Rosa Montero (n.1951) escreveu que “A cultura é um palimpsesto e todos nós escrevemos sobre o que os outros já escreveram.”¹ Palimpsesto é, do grego antigo original, reescrever, raspar e escrever por cima, numa referência mais direta a um pergaminho ou papiro que, já entre os séculos VII e XII, era raspado com pedra-pomes para que fosse reaproveitado. Justificada pelo elevado custo do suporte, tal prática levou à perda de uma parte considerável de textos greco-romanos, ao mesmo tempo que inscrevia na matéria natural uma nova camada de informação, camuflando a anterior, ainda que não fosse possível a sua eliminação total.

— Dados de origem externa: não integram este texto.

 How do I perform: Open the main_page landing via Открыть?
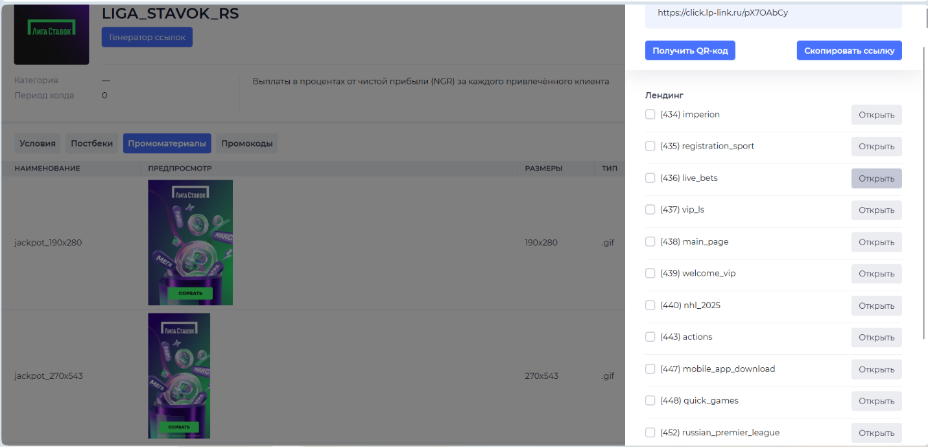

A reescrita era uma nova verdade que ignorava o pensamento anterior pré-cristão, procurando instituir uma nova ordem, com uma nova classe no domínio do poder.

Em pleno século XXI, e num (des)alinhamento do caminho feito pela Humanidade, hoje em velocidade cruzeiro, tudo é máscara: a informação veiculada pelos meios de comunicação social e pelas redes sociais, por exemplo, é manipulada para alarmar ou aligeirar o real. Cada um de nós quer revelar o melhor de si, partindo do pressuposto que o erro é altamente censurável, quase criminoso, num tempo em que, não obstante as novas liberdades conquistadas, há uma pressão social para que sejamos perfeitos, mesmo que infelizes e, como escreveu Marcel Proust (1871-1922), algures em Em Busca do Tempo Perdido (1914-27), “Tornamo-nos morais quando somos infelizes.” PALIMPSESTOS, enquanto exercício de curadoria, é, primeiro que tudo, um combate de armas em punho, à falsa moral e aos moralistas de algibeira.

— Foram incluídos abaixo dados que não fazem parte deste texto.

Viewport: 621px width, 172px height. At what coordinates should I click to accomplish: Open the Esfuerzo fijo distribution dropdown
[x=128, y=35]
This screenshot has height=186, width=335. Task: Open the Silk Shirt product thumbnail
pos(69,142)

PALIMPSESTOS é um processo de compleição estética de camadas de experiências e das (in)verdades que a pós-modernidade nos convida, quotidianamente, a ver. Nada é o que parece e o que é está no subsolo da superficial plêiade de imagens que a urbe despeja à ânsia do nosso olhar. Sara Maia (n.1974), Jorge Abade (n.1974), Hélio Luís (n.1980), Patrícia Oliveira (n.1983), Ricardo de Campos (n.1977) e Monica Mindelis (n.1978) propõem-nos camadas plásticas, de diletância processual entre a pintura, o desenho, a escultura, a instalação, o vídeo e a performance, que abordam a maternidade, o trabalho, a sexualidade, o pós-colonialismo e a visão do outro, a natureza e o sonho, numa tangente e numa ilusão que nos desafia a contemplar, interagir e reagir. O discurso expográfico, desta vez, permite e promove contágios entre protagonistas e propõe reflexões cruzadas sobre questões filosóficas e existenciais macro, mas que, na tendência de vermos o mundo a partir do nosso próprio umbigo, nos parecem de micro escala, apenas nossas, esquecendo-nos que somos a ínfima parte de um todo plural e brutal.

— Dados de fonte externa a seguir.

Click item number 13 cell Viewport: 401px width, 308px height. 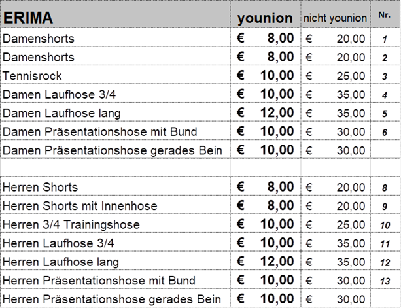click(385, 280)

Esta é uma exposição que revela e esconde, partindo de uma seleção de artistas que deambulam nos caminhos da figuração e que partem de universos filosóficos próximos e, ao mesmo tempo, conceptualmente antípodas. Deve ser lida como um todo de várias partes e, sobretudo, como um grito pela emancipação da verdade invertida que, desatentos, todos ajudamos a proliferar. Ou como escreveu Guy Debord (1931-1994): “Emancipar-se das bases materiais da verdade invertida, eis no que consiste a autoemancipação da nossa época.”²

Helena Mendes Pereira
curadora da zet gallery

¹ MONTERO, Rosa – A Louca da Casa. Lisboa: Livros do Brasil, 2016. Páginas 14 e 15.
² DEBORD, Guy – A sociedade do espectáculo. Lisboa: Antígona, 2012. Página 136.